▶ _TEXT SECTION_
But what genuinely made After the Fox something special was curious: its humanity. The Fox basically pulls the wool over these gullible folks' eyes, yet they were complicit for they wanted to believe they could be movie stars just like Sophia Loren or Marcello Mastroianni, who had starred in De Sica's recent comedy hit, Marriage Italian Style. That had a sour tone missing in this, for there was great sympathy in its humour and the characters' self-deception, extending to Vanucci who gets one of the weirdest, philosophically provocative punchlines in film comedy. Add to that Burt Bacharach's wonderful musical score (Sellers and The Hollies performed the theme) and you had a cult classic with some great gags (the ice cream!) and a fascinating, oddly moving conclusion.

▶ _ACTION ITEM A_
According to the review of After the Fox, who wrote the film's musical score?
▶ _ACTION ITEM B_
Continue the review of After the Fox from the point where it stops.

Collected data
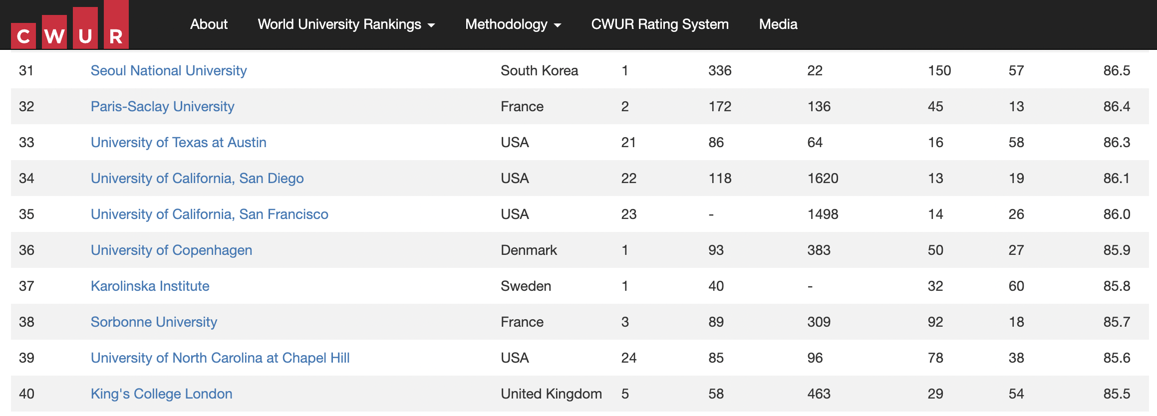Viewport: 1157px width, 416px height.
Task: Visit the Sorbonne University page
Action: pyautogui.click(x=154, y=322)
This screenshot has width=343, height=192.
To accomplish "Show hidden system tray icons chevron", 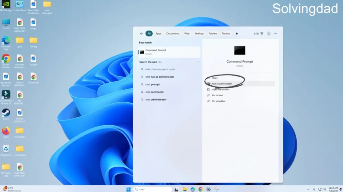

▶ _FINAL ANSWER A_
Burt Bacharach

▶ _FINAL ANSWER B_
The Blu-ray released by The BFI has a selection of extra features, as well as looking gleaming and sounding sharp. First up is After the Fox: A Socially-Distanced Interview (2020, 15 mins) where Ekland from her home in Sweden, under coronavirus lockdown there, reminisces about her early career where she seems to have been discovered completely by chance while having a cappuccino, then to marriage with Sellers and finally starring in two movies with him (the other was The Bobo). Her memories of After the Fox are vivid, but she doesn't expand on them too much, though it was valuable to hear from someone who was there, making the film, especially as she proved herself surprisingly adept at comedy in the movie for someone who was untrained.
Peter Sellers: A Master of Disguise (2020, 14 mins) has BFI curator Vic Pratt giving his assessment of Sellers and where he was professionally and personally at the time of After the Fox, all illustrated by promo stills from the project, pointing out how close to home the star's love of disappearing into character was, yet also how he does not entirely vanish here: we always know it is him. Then DDR Magazin Nummer 11 (1962, 12 mins) is an Cold War era East German magazine reel which features De Sica for about thirty seconds - but he is in there - where he is emotionally engaged with a staging of Bertolt Brecht's The Threepenny Opera. The tunnel bit is intriguing, too, where the authorities have discovered what they describe as a secret route for spies into Berlin (really?).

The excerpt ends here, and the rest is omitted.